Ahora Óptima Mayores vende una hipoteca inversa sin obligación de contratar una renta vitalicia. Pero cuidado. No obliga, pero si aconseja su compra. Ángel Cominges, consejero delegado de esta consultora actuarial y asesoría especializada en la conversión del patrimonio inmobiliario de jubilados y mayores de 65 años en rendimientos en forma de capital, explica que aconsejan a los clientes comprar una renta vitalicia con el dinero que consiguen con la hipoteca inversa, que de media es el 30% de la tasación del inmueble. Pero no cualquier renta vitalicia, sino una inmediata, que es la que se empieza a cobrar nada más contratar el producto, frente a la diferida, que es la que se empieza a cobrar al cabo de un tiempo, y la que ha generado los problemas anteriormente comentados. Cominges considera que esta renta vitalicia aporta seguridad.

Y aquí está el negocio para el sector asegurador, que si bien nunca ha sido muy proclive a participar en operaciones de hipoteca inversa, quizá ahora se muestre menos reacio. El consejero delegado de Óptima Mayores está convencido de que el producto va a funcionar: “La utilidad es grande y la necesidad alta”. Y ha anunciado que está manteniendo reuniones con el sector asegurador para explicar el producto. “Muchas de estas operaciones se van a convertir en seguros de rentas, un producto que defendemos”. De momento, con lo que sí ya cuentan es con el banco que va a realizar la hipoteca inversa, un portugués, BNI Europa, ya que ningún español ha mostrado su interés por entrar en este mercado.

A la espera de conocer los datos de contratación el próximo año, aquí va el punto de partida: en España se han hecho 31 operaciones de este tipo, el 0,0003% del mercado potencial. ¿Y cuál es ese mercado potencial? Los 7,67 millones mayores de 65 años que son propietarios de vivienda. Bueno, en realidad no todos ellos. A este nuevo, y por ahora único producto de hipoteca inversa que hay en el mercado, solo pueden acceder los que tengan una vivienda valorada a partir de 150.000 euros y que vivan en ciudades con más de 45.000 habitantes.

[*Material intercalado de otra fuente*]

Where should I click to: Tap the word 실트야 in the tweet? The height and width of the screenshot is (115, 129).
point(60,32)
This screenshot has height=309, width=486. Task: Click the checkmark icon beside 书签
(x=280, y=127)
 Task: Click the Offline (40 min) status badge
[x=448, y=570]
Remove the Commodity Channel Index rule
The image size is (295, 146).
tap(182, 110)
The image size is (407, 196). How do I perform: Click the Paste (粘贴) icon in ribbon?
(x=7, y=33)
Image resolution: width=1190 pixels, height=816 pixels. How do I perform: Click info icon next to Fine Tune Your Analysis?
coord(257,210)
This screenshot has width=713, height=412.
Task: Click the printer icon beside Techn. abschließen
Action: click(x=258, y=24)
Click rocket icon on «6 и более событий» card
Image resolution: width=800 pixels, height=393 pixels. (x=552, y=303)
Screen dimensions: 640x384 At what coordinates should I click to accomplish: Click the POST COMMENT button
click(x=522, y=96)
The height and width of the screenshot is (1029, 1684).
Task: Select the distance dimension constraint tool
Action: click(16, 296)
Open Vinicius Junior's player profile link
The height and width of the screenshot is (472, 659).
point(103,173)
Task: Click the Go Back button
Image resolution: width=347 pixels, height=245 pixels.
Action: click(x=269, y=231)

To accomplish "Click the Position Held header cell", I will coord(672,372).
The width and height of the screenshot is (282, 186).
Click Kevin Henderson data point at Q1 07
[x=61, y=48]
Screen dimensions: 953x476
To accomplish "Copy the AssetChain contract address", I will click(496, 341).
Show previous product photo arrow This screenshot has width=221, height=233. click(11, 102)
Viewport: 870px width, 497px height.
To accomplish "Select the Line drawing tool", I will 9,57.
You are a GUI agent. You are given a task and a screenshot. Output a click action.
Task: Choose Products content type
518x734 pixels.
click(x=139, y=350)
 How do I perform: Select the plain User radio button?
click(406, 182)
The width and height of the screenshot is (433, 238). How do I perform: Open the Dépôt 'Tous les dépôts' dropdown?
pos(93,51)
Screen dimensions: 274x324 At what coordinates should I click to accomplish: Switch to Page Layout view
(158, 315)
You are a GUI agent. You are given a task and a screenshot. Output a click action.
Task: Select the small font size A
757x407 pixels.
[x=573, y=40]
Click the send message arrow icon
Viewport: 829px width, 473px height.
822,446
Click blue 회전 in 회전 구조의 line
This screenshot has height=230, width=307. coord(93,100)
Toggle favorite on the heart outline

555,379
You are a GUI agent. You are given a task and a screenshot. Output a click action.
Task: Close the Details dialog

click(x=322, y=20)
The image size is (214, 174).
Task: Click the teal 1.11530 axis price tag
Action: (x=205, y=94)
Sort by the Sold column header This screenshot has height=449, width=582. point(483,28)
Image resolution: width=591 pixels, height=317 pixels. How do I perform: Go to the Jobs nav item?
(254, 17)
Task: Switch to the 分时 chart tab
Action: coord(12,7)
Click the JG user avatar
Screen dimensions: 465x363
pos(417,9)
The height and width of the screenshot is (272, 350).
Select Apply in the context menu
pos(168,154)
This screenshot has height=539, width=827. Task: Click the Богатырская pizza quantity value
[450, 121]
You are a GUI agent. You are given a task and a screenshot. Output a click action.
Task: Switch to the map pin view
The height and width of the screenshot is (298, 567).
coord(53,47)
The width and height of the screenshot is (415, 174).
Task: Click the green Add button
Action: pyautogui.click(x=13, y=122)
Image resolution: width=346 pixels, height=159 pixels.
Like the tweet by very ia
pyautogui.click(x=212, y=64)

Son condiciones del banco.

También es verdad que con una vivienda de 150.000 euros, el préstamo a conseguir sobre él sería de unos 45.000 euros. Y según el estudio ‘Soluciones para la jubilación: naturaleza, ventajas, defensa y fomento de las rentas vitalicias en España’, realizado por AFI para Unespa, una estimación actuarial del ahorro previsional necesario para que un jubilado de 67 años pueda compensar la merma en su pensión pública arroja un montante de unos 63.400 euros con los que se adquiriría una renta vitalicia mensual de unos 380 euros.

Es decir, se necesitan bastante más de 45.000 euros para lograr a través de este producto un complemento decente a la pensión de jubilación.